Çarşamba günü, dört sivil toplum kuruluşu temsilcisiyle birlikte, Türkiye'de belli başlı sorunlara ilişkin çeşitli kesimlerin görüşlerini buluşturan Ortak Payda - Sivil Önermeler 2004 adlı kitapçığı Meclis İnsan Hakları Komisyonu Başkanı Mehmet Elkatmış ve 550 milletvekiline ileten Şanar Yurdatapan, "Çalışmanın amacı 'bakın şu şu konularda toplumun ortak paydası var; dolayısıyla bu ciddiye alınmak durumundadır' diyerek bir metne, bir dayanılacak noktaya basarak eleştirilerimizi yöneltebilmemiz" diyor.
"Bu belki bir büyüteç olur"
Ortak Payda - Sivil Önermeler 2004 çalışmasını bianet'e anlatan Şanar Yurdatapan, toplumsal sorunlarda "farklı görüşler arasındaki ortak alan ne kadardır?" sorusuna yanıt aradıklarını söyleyerek, çalışma yöntemlerini şöyle anlatıyor:
* Ortaya çıkan Ortak Payda - Sivil Önermeler 2004 kitapçığı, Ortak Payda projesinin birinci döneminin ürünü. Çalışmanın birinci dönemi sonundayız. 6 bölgede bir dizi toplantı yapıldı. Sonra oradan gelen temsilcilerle İstanbul'da iki gün boyunca bir daha çalışıldı. Bir web sayfasındaki forum' a da isteyen kişi görüşlerini girdi.
* Bütün bu görüşlerin bir hafta boyunca merkezde çalışarak ortak paydasını aradık. Bu farklı görüşler arasındaki ortak alan ne kadardır? Ne bulunuyorsa, ama az, ama çok onu yazdık. Sonuçta ortaya 80 sayfa kadar cep kitapları boyunda bir kitapçık çıktı. Çarşamba günü ayın Meclis'e 550 tane bundan götürüyoruz.
* Aynı zamanda kitapçığı sivil toplum kuruluşlarına, özellikle çalışmaya katılanlara dağıtıyoruz; basına da dağıtacağız.
* Böylelikle toplam 1.000 kadar kitapçık dağıtılmış olacak.
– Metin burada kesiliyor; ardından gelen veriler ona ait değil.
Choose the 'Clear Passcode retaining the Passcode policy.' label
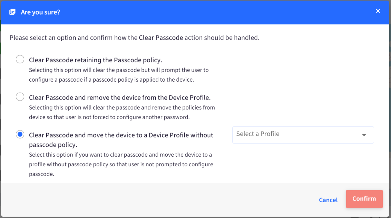The width and height of the screenshot is (391, 218). tap(96, 60)
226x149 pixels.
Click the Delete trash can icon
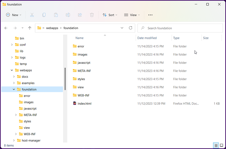coord(92,15)

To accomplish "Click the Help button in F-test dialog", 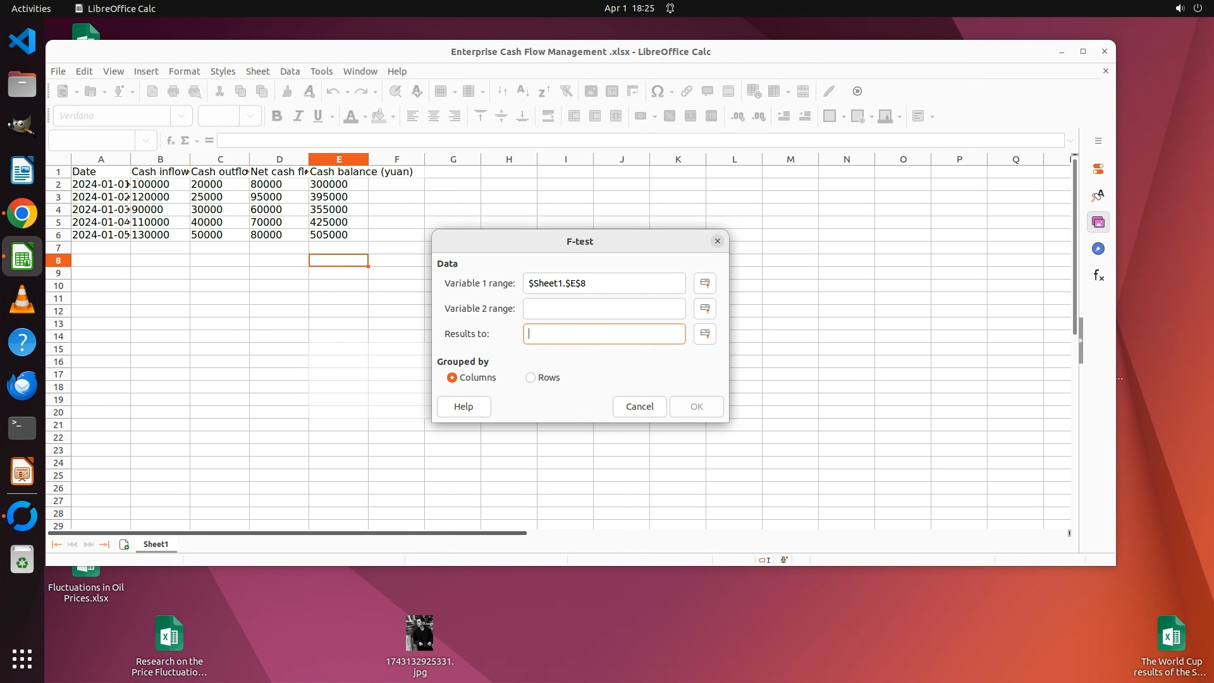I will pos(463,407).
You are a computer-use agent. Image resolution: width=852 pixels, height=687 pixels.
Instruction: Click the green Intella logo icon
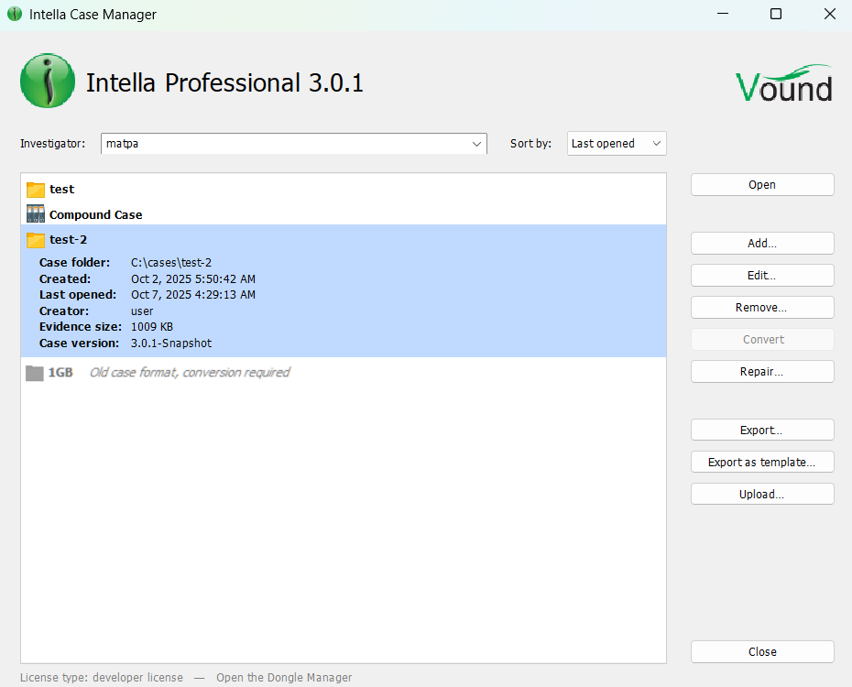pyautogui.click(x=48, y=82)
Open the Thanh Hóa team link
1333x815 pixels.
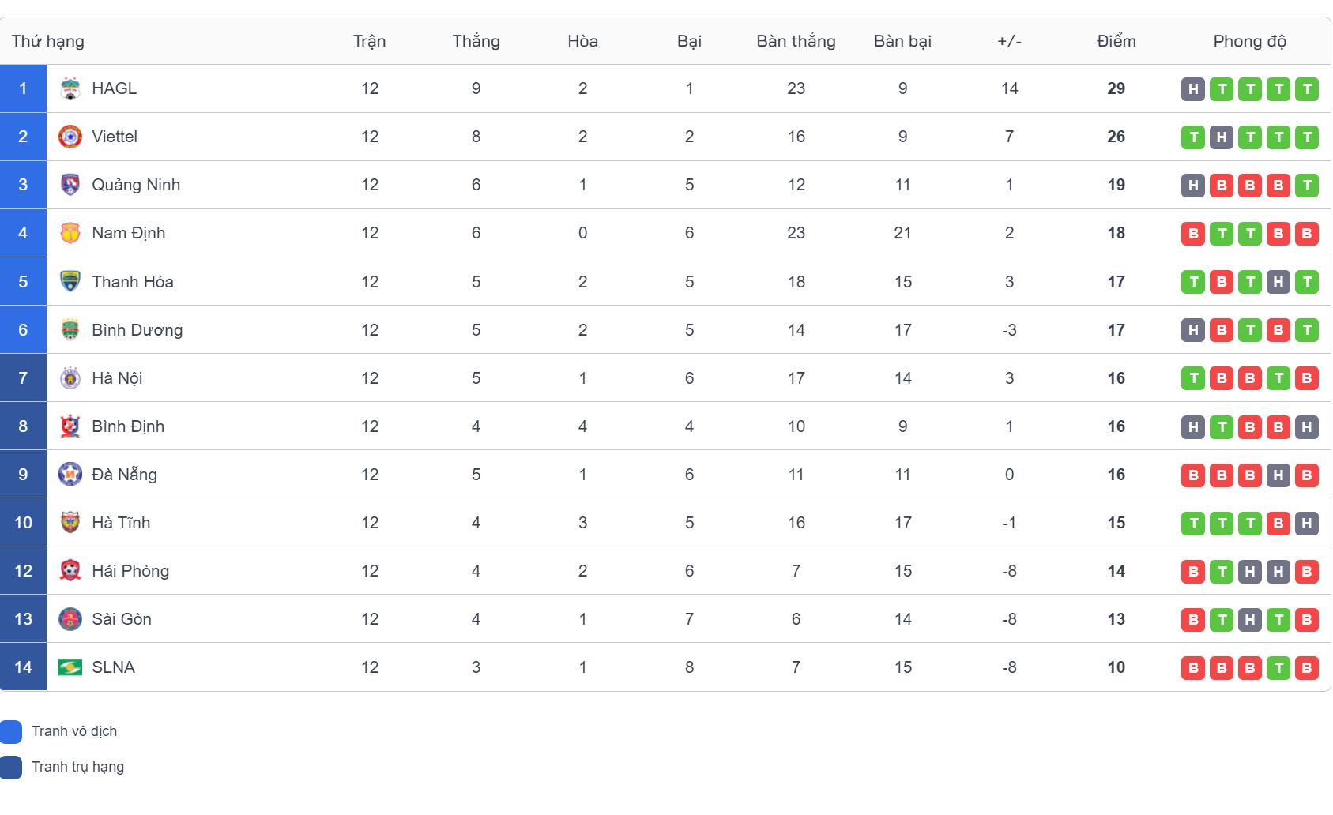(x=133, y=282)
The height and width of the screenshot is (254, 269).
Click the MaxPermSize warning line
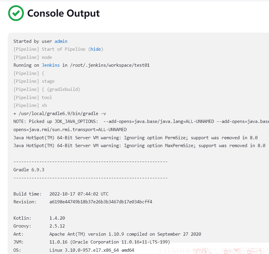tap(139, 146)
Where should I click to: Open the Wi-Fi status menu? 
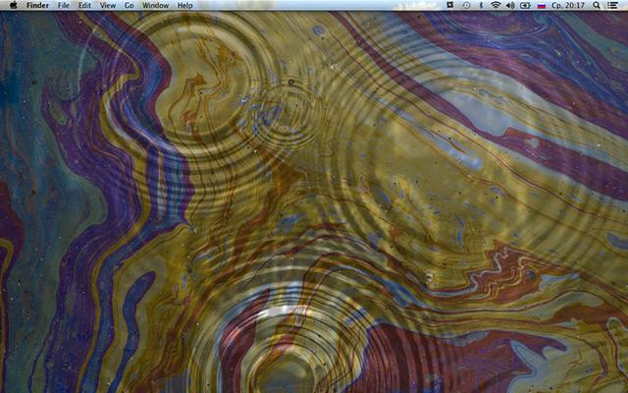coord(496,5)
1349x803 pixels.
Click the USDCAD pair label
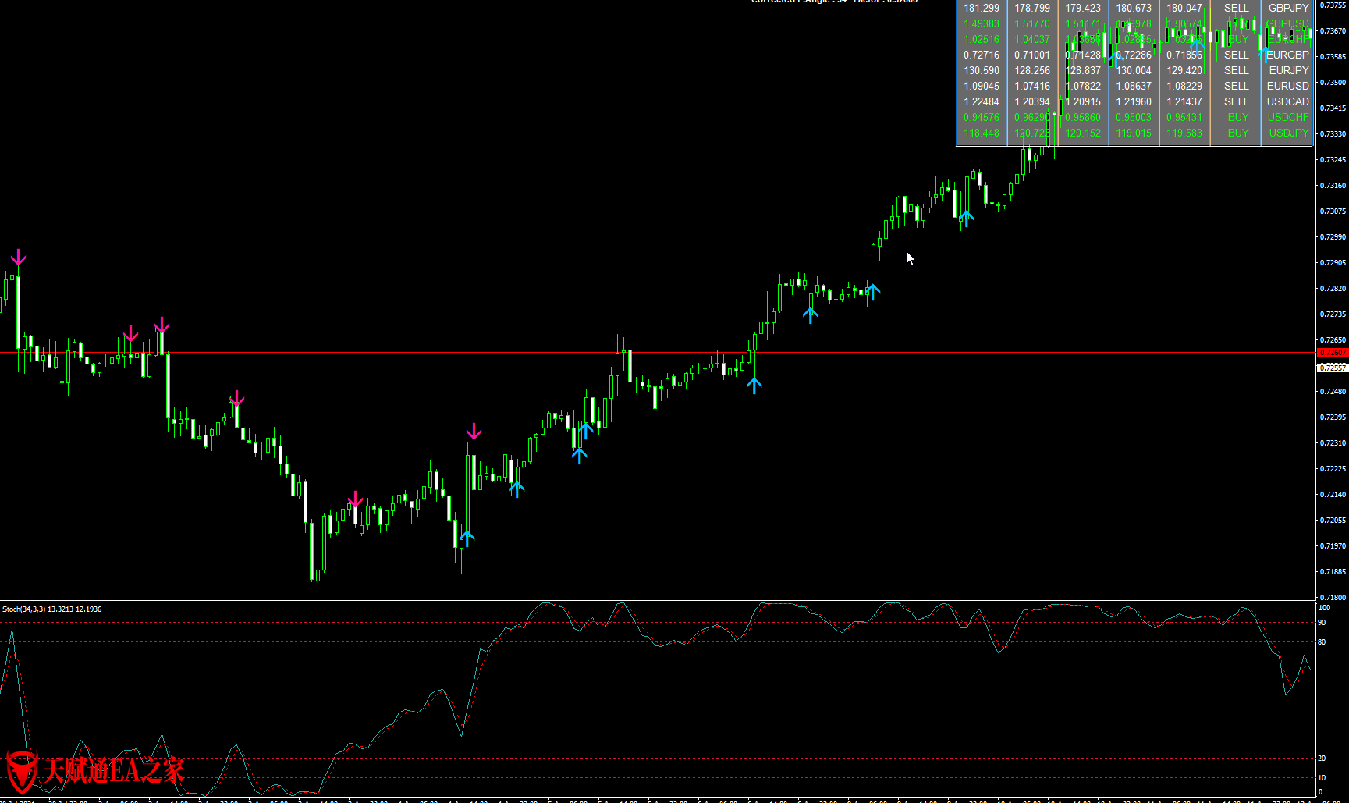[x=1287, y=101]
Kitapçığı basan İnkilap Kitabevi bunu çok küçük bir meblağa, 2 milyon liraya kitapçılarda da satışa çıkaracak.
* Böylelikle çalışmamızı başlatmış olacağız, bitirmiş değil.
* Dileğimiz bundan sonra özellikle buna katılan insanların, toplantılarda konuşurken, bir gazeteye ve televizyona röportaj verirken, her konuşulan konu üzerinde bir ortak payda varsa bu kitapçığı çıkartıp ortaya koyması, "bakın bu konuda burada toplumun ortak paydası var; dolayısıyla bu ciddiye alınmak durumundadır" diyerek bir metne, bir dayanılacak noktaya basarak eleştirilerimizi yöneltebilmemiz.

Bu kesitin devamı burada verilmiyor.